[Dataset entries]
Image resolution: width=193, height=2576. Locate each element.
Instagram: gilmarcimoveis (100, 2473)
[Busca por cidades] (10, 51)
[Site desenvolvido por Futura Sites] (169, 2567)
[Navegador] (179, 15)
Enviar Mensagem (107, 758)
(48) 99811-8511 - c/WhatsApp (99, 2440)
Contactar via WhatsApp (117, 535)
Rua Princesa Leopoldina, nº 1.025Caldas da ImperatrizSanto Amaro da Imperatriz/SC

(WORK ORDER): Take the line that contains "[Busca por cidades] (10, 51)" and each line after it down to the last of the records, and retype them exactly; add nothing else.

(RESULT OF THIS EXERCISE):
[Busca por cidades] (10, 51)
[Site desenvolvido por Futura Sites] (169, 2567)
[Navegador] (179, 15)
Enviar Mensagem (107, 758)
(48) 99811-8511 - c/WhatsApp (99, 2440)
Contactar via WhatsApp (117, 535)
Rua Princesa Leopoldina, nº 1.025Caldas da ImperatrizSanto Amaro da Imperatriz/SC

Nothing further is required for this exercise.